Drag Me to Hell

When I first heard about Drag Me to Hell, Sam Raimi's long-awaited return to his horror roots after years of adequate studio pictures and of course Spider-Man, it was from my friend William Lebeda, who directed the movie's (very fine) title sequence. Bill had sighed back then, claiming that Drag Me to Hell was – because of its PG-13 rating – a Goosebumps-level creepshow. "You know, for kids." I interpreted that to mean that it was going to be kind of spooky but not really scary. You see, readers, although I myself have made a slasher flick of sorts, I avoid horror movies – not because of the violence or gore, but because I positively hate jump scares, the sudden loud noises that the genre thrives on. Anyway, now having seen Drag Me to Hell, I figure Goosebumps must be terrifying, because Raimi (who also wrote the script with brother Ivan) giddily packs this film with jump scares, to the tune of one every three or four minutes. It's relentless. But somehow I survived to enjoy the ride, and so will longtime fans of Raimi's nutty aesthetic.

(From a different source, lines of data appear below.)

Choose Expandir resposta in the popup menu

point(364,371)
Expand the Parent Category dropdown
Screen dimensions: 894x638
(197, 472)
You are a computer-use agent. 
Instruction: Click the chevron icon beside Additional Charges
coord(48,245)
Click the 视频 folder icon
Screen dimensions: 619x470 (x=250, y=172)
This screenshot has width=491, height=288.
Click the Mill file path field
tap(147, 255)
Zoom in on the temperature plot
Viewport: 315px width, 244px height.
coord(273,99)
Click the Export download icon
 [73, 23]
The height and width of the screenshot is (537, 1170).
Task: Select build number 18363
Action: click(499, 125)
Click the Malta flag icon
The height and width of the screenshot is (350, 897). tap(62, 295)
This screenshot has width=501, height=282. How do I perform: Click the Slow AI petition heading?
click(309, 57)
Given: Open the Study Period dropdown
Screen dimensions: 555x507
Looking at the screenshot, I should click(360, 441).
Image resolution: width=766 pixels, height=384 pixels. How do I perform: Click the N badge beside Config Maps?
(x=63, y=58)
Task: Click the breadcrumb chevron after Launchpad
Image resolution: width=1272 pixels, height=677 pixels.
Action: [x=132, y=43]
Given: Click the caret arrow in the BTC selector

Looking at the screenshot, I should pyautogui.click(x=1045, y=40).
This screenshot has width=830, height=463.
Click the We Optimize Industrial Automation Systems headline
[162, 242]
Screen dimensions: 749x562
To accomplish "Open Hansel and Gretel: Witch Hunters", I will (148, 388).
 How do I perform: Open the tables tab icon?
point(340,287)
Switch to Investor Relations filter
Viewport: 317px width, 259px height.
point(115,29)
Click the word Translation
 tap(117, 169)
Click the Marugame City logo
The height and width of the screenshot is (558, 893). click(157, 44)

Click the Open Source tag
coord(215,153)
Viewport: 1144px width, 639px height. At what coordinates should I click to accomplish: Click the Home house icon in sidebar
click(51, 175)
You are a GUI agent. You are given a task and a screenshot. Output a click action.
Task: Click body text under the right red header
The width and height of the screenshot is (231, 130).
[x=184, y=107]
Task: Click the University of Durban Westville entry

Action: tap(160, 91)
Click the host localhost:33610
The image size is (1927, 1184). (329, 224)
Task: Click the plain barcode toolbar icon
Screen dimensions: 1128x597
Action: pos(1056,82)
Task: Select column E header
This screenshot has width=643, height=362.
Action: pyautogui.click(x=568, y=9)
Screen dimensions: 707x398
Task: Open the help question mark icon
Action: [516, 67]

The plot revolves around a Los Angeles bank's meek loan officer (Alison Lohman, heading up an appropriately B-level cast) who, in a bid for a promotion, decides to get tougher with the customers and picks the wrong woman to try it out on: a decrepit old gypsy who's asking for a third extension on her home loan. After being turned down, the gypsy launches a number of horrific (and increasingly disgusting) attacks on Lohman, placing the poor girl under a curse in which she will be stalked by a demon for three days and then finally, yep, dragged to hell.

Although the story's solid, it's mostly a clothesline for Raimi to hang a series of wacky, scary set pieces. Drag Me to Hell takes the best of Poltergeist and The Exorcist and cranks it to the top – and then waaay over the top, as anybody who's seen Raimi's legendary Evil Dead 2 might expect. This isn't quite up to par with the insanity of that earlier film, but there are lots of funhouse shocks to be had, not only with the aforementioned jump scares but with an array of gross-out gags involving corpses and, uh, fluids.

Drag Me to Hell is a true popcorn movie. See it with a loud, raucous crowd in a theater or with your drunk buddies at home and you'll have a swell time.